そして、相手するリザードマンの数が減ったことで、防戦一方であったミクも若干ではあるが攻撃に転じる余裕ができる。高速戦闘しているミクたちの合間を縫ってSORAの放った弾丸がリザードマンやアサシンリザードを打ち抜いていく。
立っているリザードマンがいなくなったところで、ミクの【見切り】のレベルが1つ上がったことが告げられる。

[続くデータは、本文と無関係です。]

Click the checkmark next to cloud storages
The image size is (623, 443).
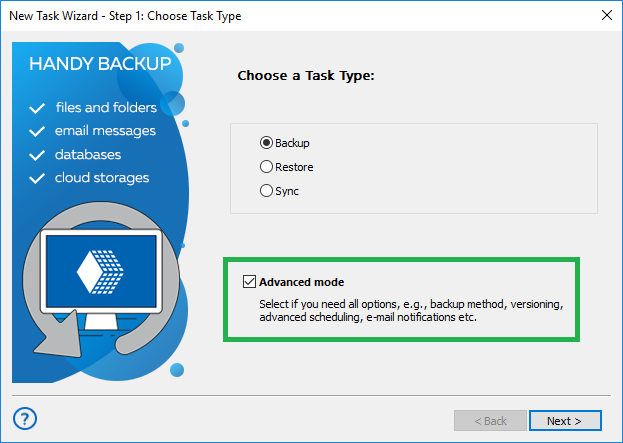coord(38,178)
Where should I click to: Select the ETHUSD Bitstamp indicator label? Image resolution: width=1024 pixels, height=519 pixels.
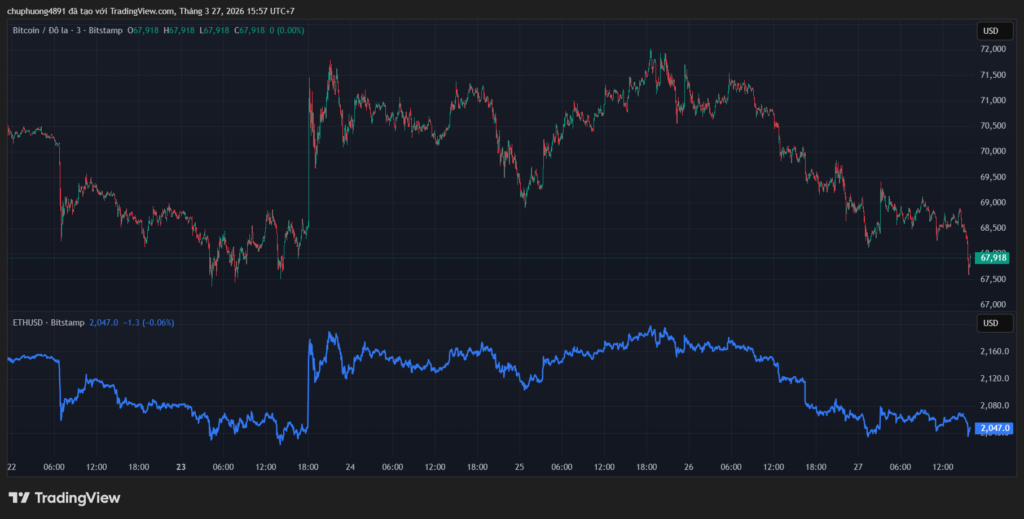coord(47,323)

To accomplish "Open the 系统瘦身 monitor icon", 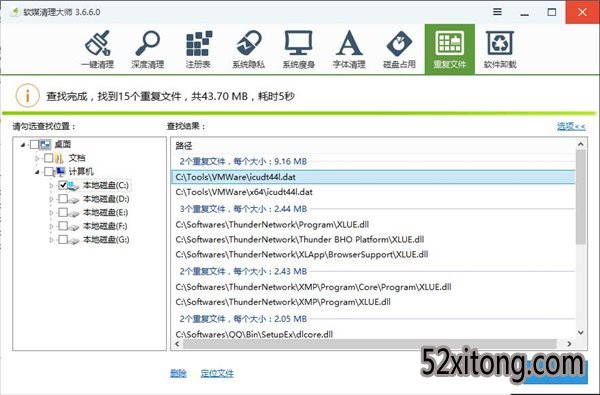I will 298,49.
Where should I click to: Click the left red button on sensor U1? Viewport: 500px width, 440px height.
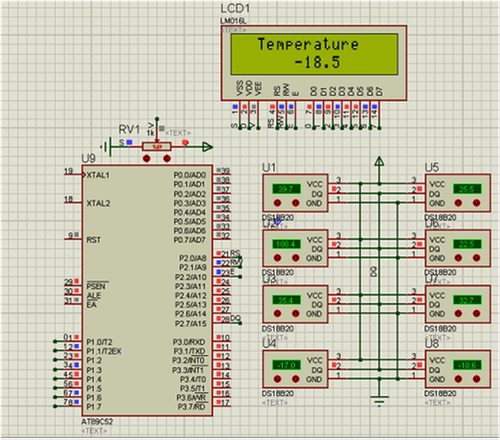tap(277, 203)

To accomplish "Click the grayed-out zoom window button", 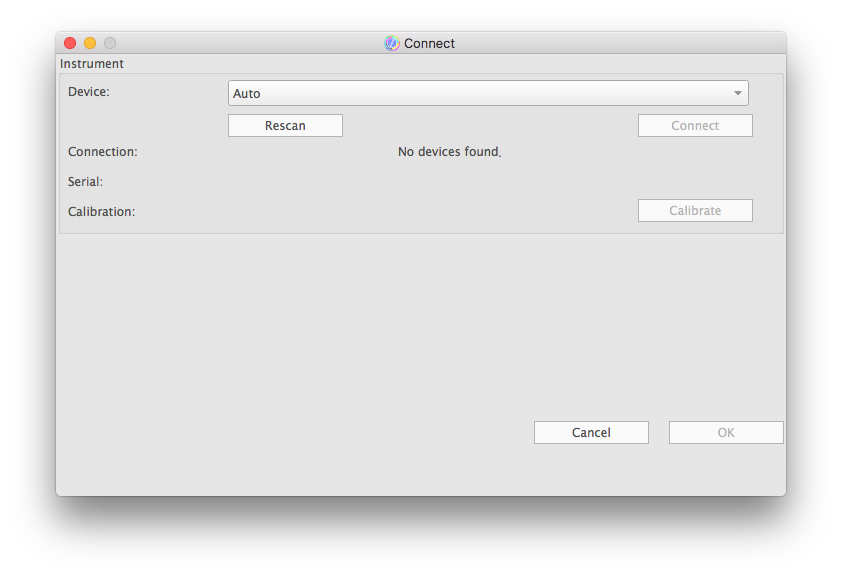I will [x=110, y=43].
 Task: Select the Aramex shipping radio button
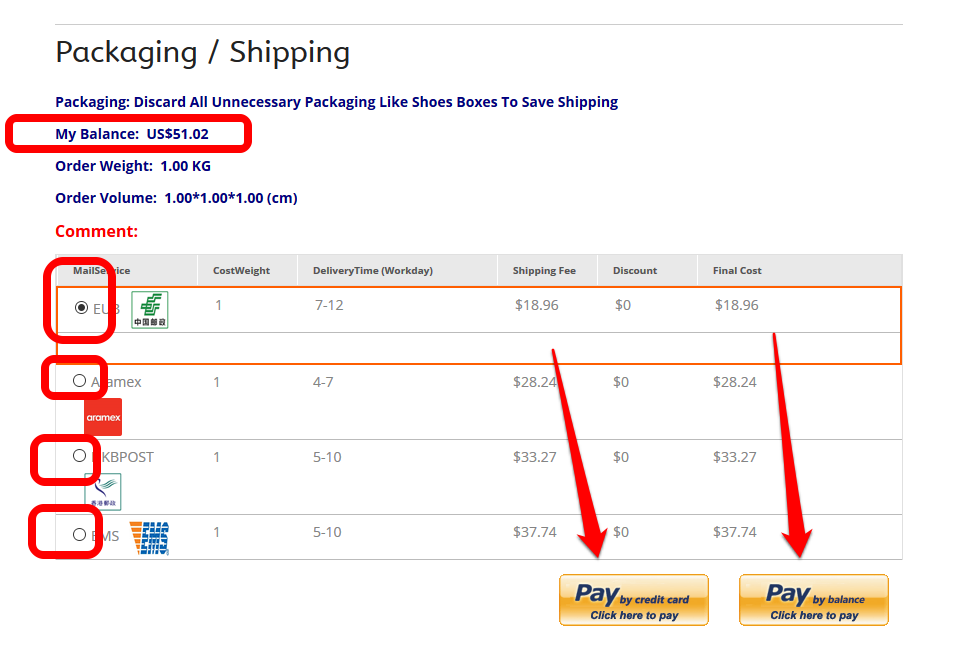coord(79,381)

「前にレベルアップしてから、結構回数こなしているのにようやく1アップか……先が思いやられるぜ」
「レベル8はもっとかかるよ」
「マジか……」
「リザードマンの集団戦は多いし、見切りのレベル上げにはもってこいだよ。 時間かかるけど」
「いや、今は遠慮しておく」
SORAの提案をことわり、先へと進んでいくと罠を解除していたSORAがカエデに話しかける。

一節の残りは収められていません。